Chinese officials have been pushing Canada hard to release Meng Wanzhou, a top executive with technology giant Huawei, after her arrest in Vancouver on an extradition request by the U.S.

It seems increasingly likely they resurrected Schellenberg’s case to add to the pressure, says Donald Clarke, a professor and expert on the Chinese legal system at George Washington University.

“Sending the case back for retrial gives China the opportunity to threaten death and to drag out that threat for as long as necessary,” Clarke wrote Friday . If that’s its intention, “China has moved from merely detaining Canadians as hostages to actually threatening — subtly, to be sure — to kill a Canadian who would otherwise not have been executed if it does not get what it wants.”

The short lag between the appeal and trial is also “utterly inadequate” to prepare a defence, he added.

“Yesterday’s news (about the trial date) just really, really shocked everyone,” said Lauri Nelson-Jones, Schellenberg’s aunt and a family spokeswoman. “We’re all pretty worked up right now about this. It’s not looking good.”

The accelerated retrial adds to the strain on the prisoner’s parents, who have not been allowed any kind of direct contact with their son since his arrest in 2014, she said.

China earlier detained former Canadian diplomat Michael Kovrig and Canadian businessman Michael Spavor on national-security allegations, in what experts believe was a tit-for-tat response to Meng’s Dec. 1 arrest.

I don’t see any good outcome to this

Schellenberg’s case is different. It had been quietly working its way through the Chinese courts for years, and last November he was sentenced to 15 years in prison, allegedly for being part of a plan to smuggle 220 kilograms of methamphetamines to Australia. (The Canadian says he was framed.) But suddenly last month, Chinese media reported that he was about to have an appeal hearing, and government officials took the unusual step of inviting foreign press to attend.

Schellenberg filed the appeal himself, but prosecutors convinced the court — which deliberated for just 20 minutes — to order a retrial on more serious charges that allow for capital punishment, according to a Wall Street Journal account of the hearing.

Schellenberg seems an unlikely pawn in such international intrigue. A former high-school football player and all-round athlete who liked to ski and hit the gym, he worked most recently in the Alberta oil fields, said Nelson-Jones.
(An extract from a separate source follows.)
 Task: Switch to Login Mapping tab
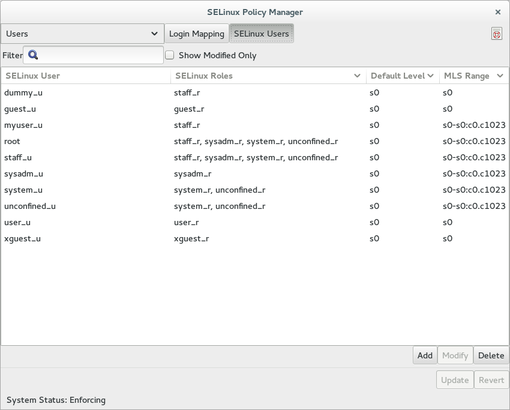tap(197, 34)
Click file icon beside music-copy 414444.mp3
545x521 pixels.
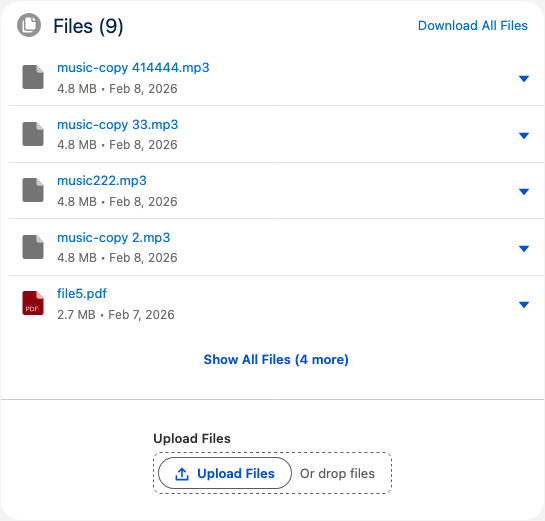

“Quiet, but funny. He was always a quieter one among the nieces and nephews,” the aunt said. “He’s just a really chill, easy-going, kind of go-with-the-flow guy.”

She said her nephew had visited Thailand once, loved it, then returned a few months before his 2014 arrest. He notified his parents that he was travelling from there to China and the next they heard of him was a call from Global Affairs Canada a month later to say he had been detained.

China has moved from merely detaining Canadians as hostages to actually threatening — subtly, to be sure — to kill a Canadian

The criminal courts often work independently and that may have been the case for Schellenberg until recently, said John Kamm of the San Francisco-based Dui Hua Foundation, which advocates for “at-risk” prisoners in China. But in politically sensitive cases — such as those involving dissidents or persecuted minorities — the “sentencing committees” work closely with high-up Communist party officials, he said.

Schellenberg, who instigated the fateful appeal hearing, is “truly unlucky” if he’s now getting the latter treatment, said Kamm. Diplomats and other Canadians with close ties to Beijing should immediately warn the Chinese that a death sentence would severely undermine relations, and hope for a life sentence or a postponed judgment instead, he said.

“I don’t see any good outcome to this,” Kamm said. “There are only terrible outcomes and less-than-terrible outcomes.”